Even in the case of Mysore, where Sultan Tipu is said to have forced conversion to Islam, the ineffectiveness of royal [[124]] proselytism may be measured by the fact that Muslims are scarcely 5 percent of the total population of the state. On the other hand, Islam was never a political power in Malabar, yet today Muslims form nearly 30 percent of its total population. In the two areas in which the concentration of Muslims is heaviest—modern East and West Pakistan—there is fairly clear evidence that conversion was the work of Sufis, mystics who migrated to India throughout the period of the sultanate.

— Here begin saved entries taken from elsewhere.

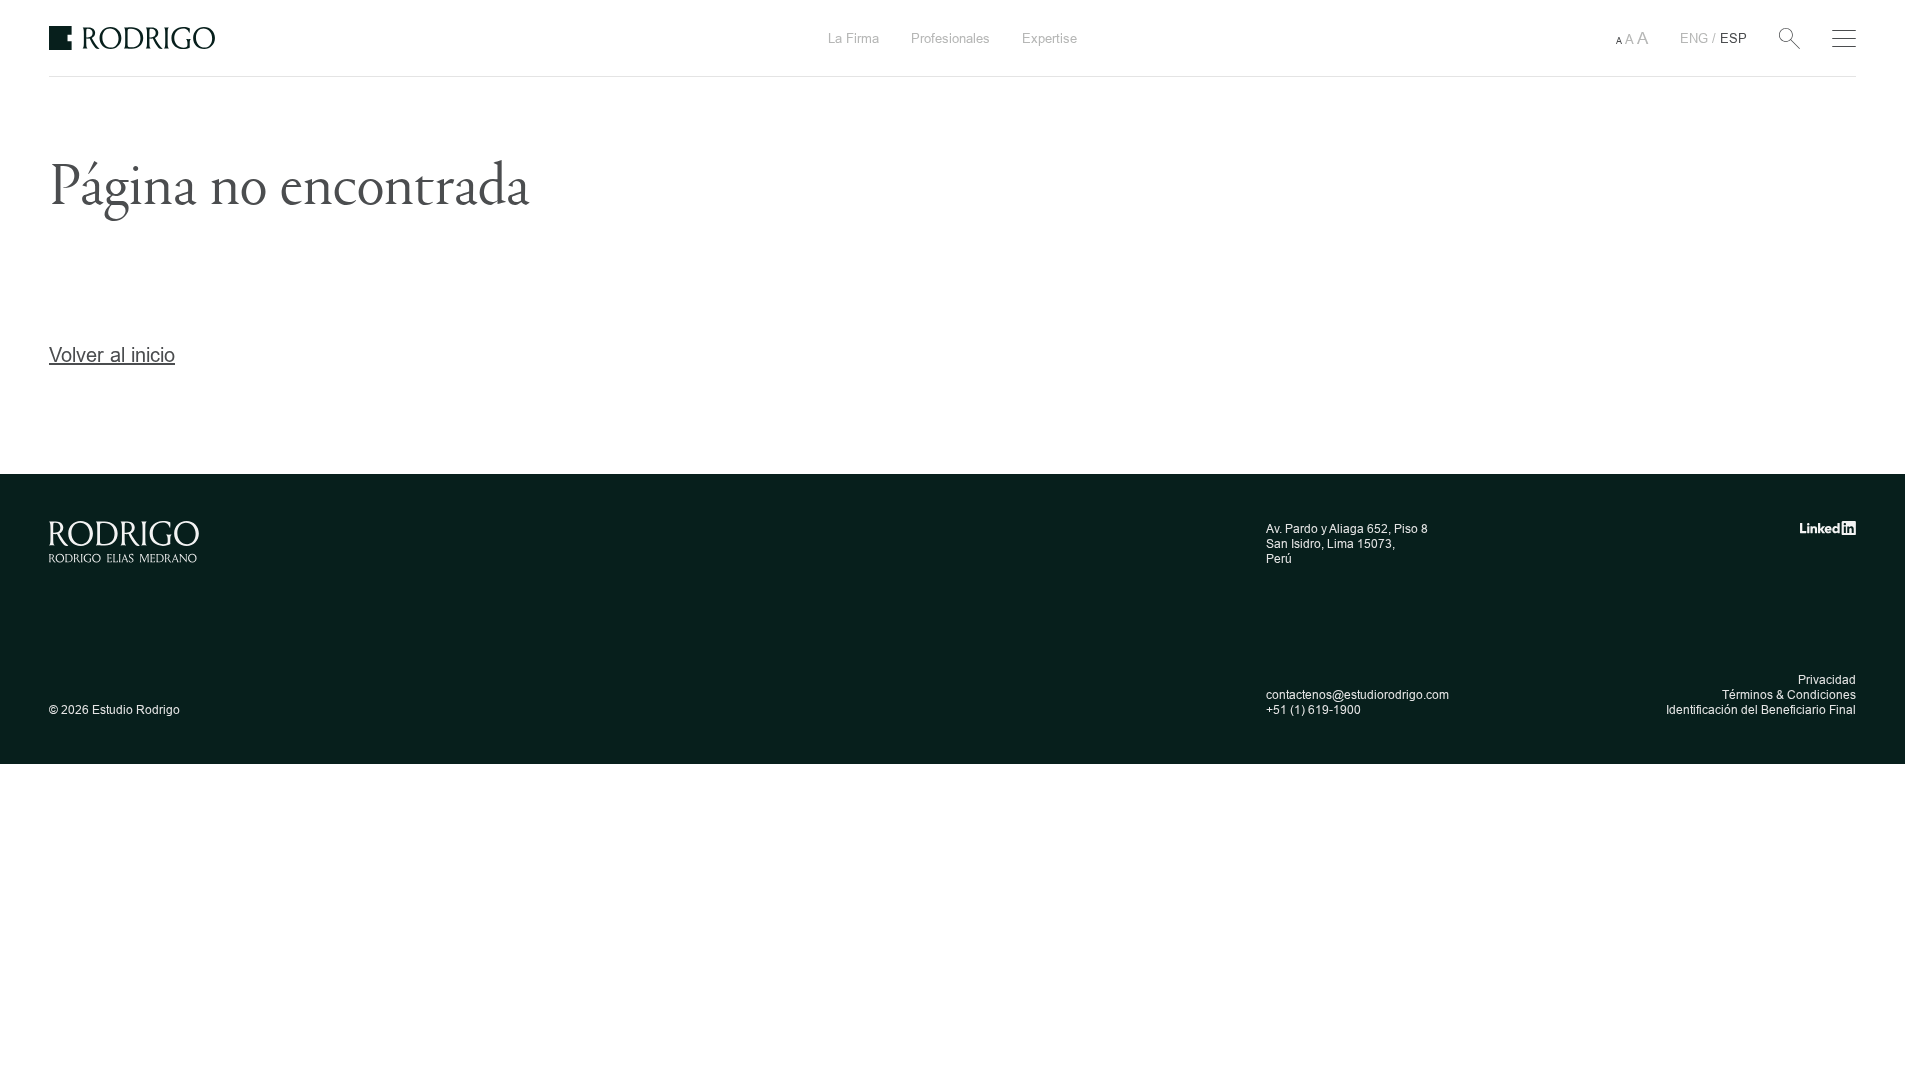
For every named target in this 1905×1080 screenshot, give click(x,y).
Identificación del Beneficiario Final (1761, 709)
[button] (1632, 38)
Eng (1696, 38)
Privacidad (1827, 679)
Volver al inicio (112, 354)
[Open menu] (1844, 38)
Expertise (1049, 38)
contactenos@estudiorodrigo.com (1357, 694)
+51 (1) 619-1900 (1313, 709)
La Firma (853, 38)
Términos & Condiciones (1789, 694)
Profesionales (950, 38)
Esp (1733, 38)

In the western area the process was facilitated in the thirteenth century by the thousands of Muslim theologians, saints, and missionaries who fled to India to escape the Mongol terror. The names and careers of some of these are well known. Thus Pir Shams Tabriz came to Multan; Khwaja Qutb-ud-din Bakhtiyar went to Delhi; and Syed Jalal settled in Uch, the great fortress south of Multan. The influence of such men, and of many others, can be traced through the families of their spiritual descendants.

      In Bengal, the Muslim missionaries found the greatest response to their message among the outcastes and the depressed classes, of which there were large numbers in Bengal. To them, the creed of Islam, with its emphasis on equality, must have come as a liberating force. Then too, the acceptance of the religion of the conquerors would have been a powerful attraction, since it would undoubtedly carry with it possibilities of advancement they had never known before. Another factor in the large number of conversions is the somewhat peculiar religious history of Bengal. From the eighth to the twelfth century the Pala dynasty had supported Buddhism. Then in the twelfth century the Sena dynasty, which had its roots in South India, began to encourage Hindu orthodoxy.

The result was probably a good deal of religious unrest and uncertainty, which made it possible for Islam to find an opening for its work of proselytization. When the Islamic missionaries arrived they found in several instances that the conquering armies had destroyed both the temples of revived Hinduism and the monasteries of the older Buddhism; in their place—often on the same sites—they built new shrines. Moreover, they very frequently transferred ancient Hindu and Buddhist stories of miracles to Muslim saints, fusing the old religion into the new on a level that could be accepted by the masses.

      [[125]] By the end of the fourteenth century Islam had permeated all parts of India, and the process was fully under way which led to the conversion of a large section of the Indian population to Islam, and resulted in far-reaching cultural and spiritual changes outside the Muslim society.